Each year, the four coal-fired generators at W.C. Dale Station can produce anywhere from 40,000 to 60,000 cubic yards of coal ash.
To deal with all that ash, East Kentucky Power Cooperative is currently searching for a suitable site for a permanent permitted landfill.
“We certainly understand, in this day and age, when people hear there’s going to be an ash landfill, they have some concerns,” said Nick Comer, a spokesman for the electric cooperative.
Currently, when waste is produced at Dale Station, the ash is mixed with water and pumped to a holding pond located on site, a process called sluicing. The water is allowed to naturally drain from a discharge site and, when the pond is full, the dry ash is loaded onto trucks and transported to a permanent disposal site.
“That’s not intended for permanent storage of ash. We have two ponds at Dale Station. We use those on an alternating basis. We’ll sluice to one pond for a couple of years till it gets full of ash. Then we de-water it and go in there with a track-hoe and take the ash out, load it into trucks, take it to either a landfill or a beneficial re-use site,” said Craig Johnson, vice president of production at EKPC.

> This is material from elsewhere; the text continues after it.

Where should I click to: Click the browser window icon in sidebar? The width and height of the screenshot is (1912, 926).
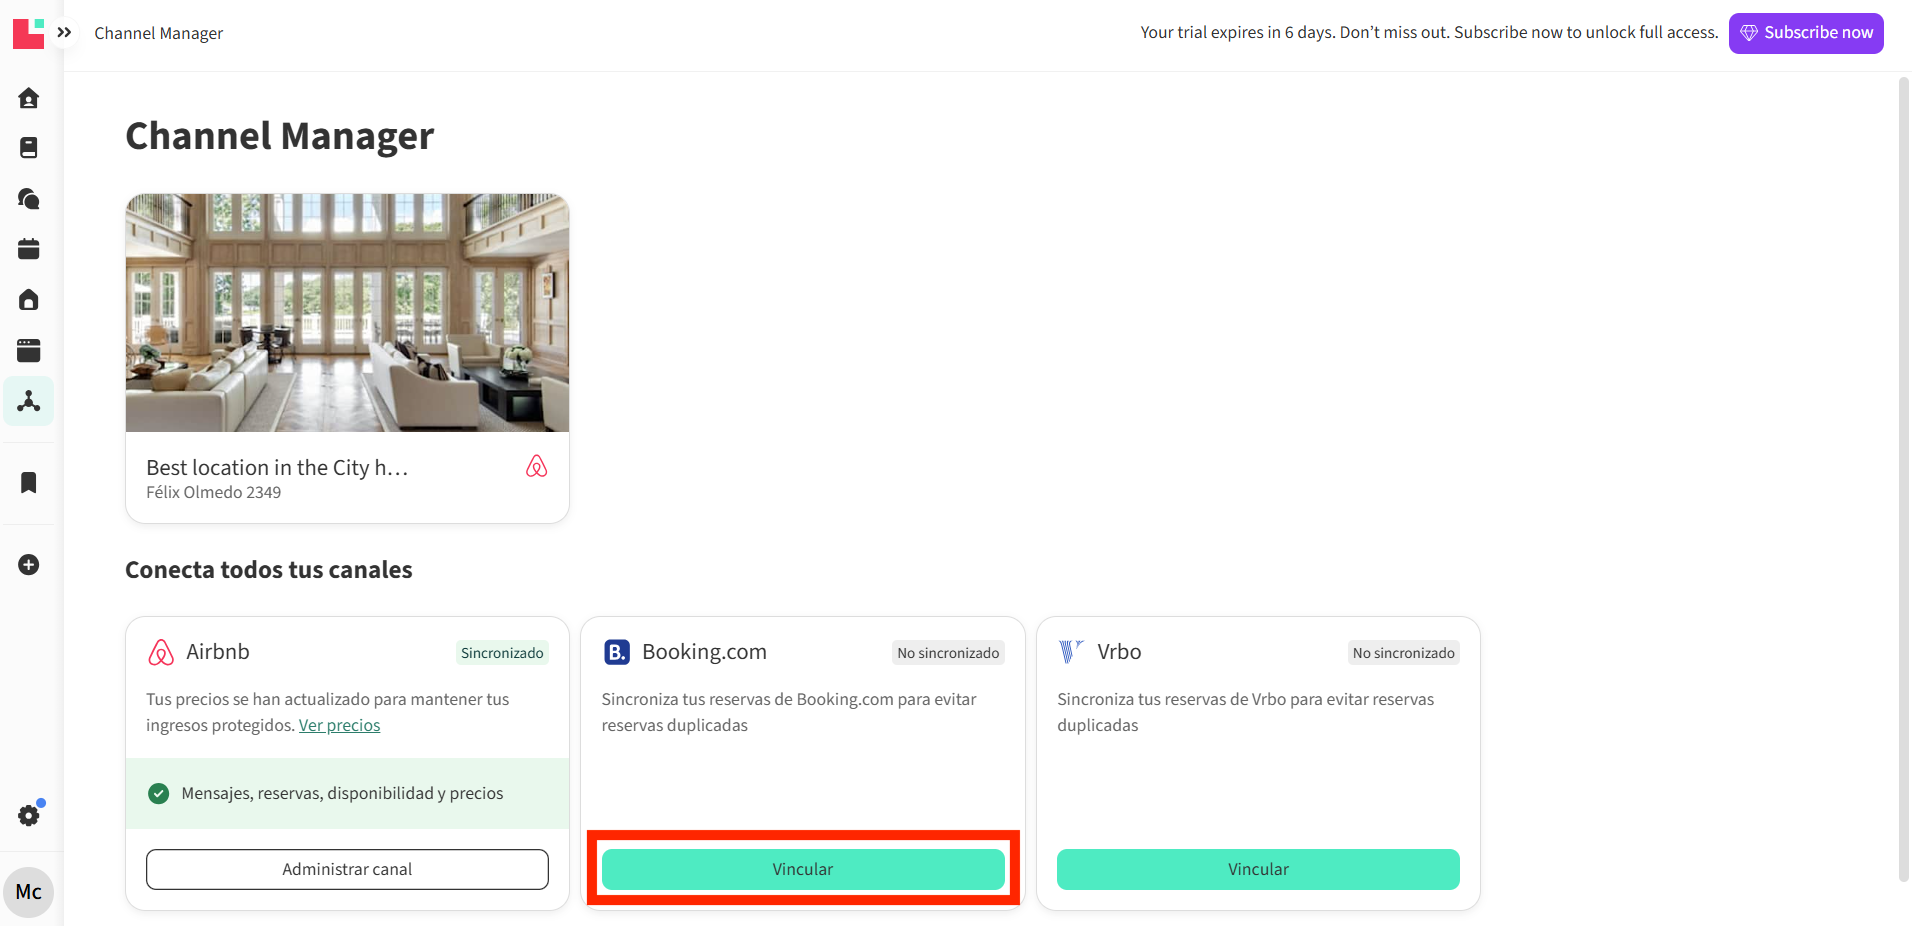pos(29,350)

Typically, Johnson said, an ash pond is in use for four or five years before it is emptied and cleaned. The cleaning process takes two years. EKPC must purchase a piece of property in time to receive the adequate permits for a landfill, so that there will be somewhere to take the ash collected in the pond being used currently.
In the past, ash has been taken to East Kentucky’s headquarters on Lexington Road or to the J.K. Smith Station in Trapp, to use as structural fill for two gas-fired generators located at that site.
However, last summer, the landfill at EKPC headquarters reached maximum capacity and has been covered. There is no need for structural fill at Smith Station, and using the site as a landfill is cost prohibitive due to the distance between the two stations, which Johnson estimated to be approximately 40 miles.
“It’s our responsibility to keep (cooperative) members’ rates as low as possible, and ash disposal is a big cost,” Johnson said.
According to Johnson, the water that drains from the Dale Station ponds is monitored on a regular basis, to make sure that pH levels are safe, and to check for the presence of metals. Johnson said that in the past, the pH level (a measure of acidity) has been adjusted with an acid drip in the drainage pipe, a process he compared to regulating the pH level in a swimming pool, but he was not aware of any metals being detected. Test results must be submitted to the state on a monthly and quarterly basis.
East Kentucky Power has the option of using the ash in what are known as beneficial reuse projects, a solution that has been employed in the past.
Coal ash was used for construction of the George Rogers Clark High School soccer and softball fields, and as structural fill for the new Veterans Memorial Bypass. However, Comer said that the cooperative cannot guarantee that such a project will be available when the time comes to permanently dispose of the ash, making a landfill the best option.
While the practice is considered safe by the state government, and coal ash does not have to be monitored as a hazardous substance, there are environmental groups that question the ability to control metals from leaching into the soil and, ultimately, the local water supply, when a landfill is created.
The Environmental Protection Agency is in the process of reviewing federal regulations.
“There’s the possibility, unless you’re managing it correctly, that some of it will be picked up,” said Tom FitzGerald, the director of the Kentucky Resources Council.
FitzGerald was not familiar with EKPC’s individual situation, and could not comment on plans for the new landfill. He criticized the current regulations because he said required testing does not accurately assess the potential for metals to leach into the soil.
According to a report submitted by FitzGerald to the Centers for Disease Control in 2009, the Toxicity Characteristic Leaching Procedure used to monitor coal ash landfills is “not sufficient to predict short-and-long-term leaching characteristics of coal combustion.”
“Some other tests have been designed to better replicate what’s going to happen,” FitzGerald said in a separate interview.
According to Comer, there are only trace amounts of metal present in the coal ash, and the metals are naturally present in the soil already.
“When you burn the coal, what you have left are trace elements that were present in the coal, present in soil, and in the crust of the Earth. That’s something that has been studied for a number of decades, by the Environmental Protection Agency, by universities, by industry groups, the potential impacts of ash. The Environmental Protection Agency has looked at it on at least three occasions and has said the regulation of coal ash as a hazardous waste is not warranted,” Comer said.
When the new landfill is constructed, Johnson said, the area will be lined with clay to help prevent leaching, although such a lining is not currently required. FitzGerald said that synthetic leaching collection liners are the best way to prevent leaching.
Craig Seagall, an attorney for the Sierra Club, also said that a synthetic leaching liner is the ideal practice.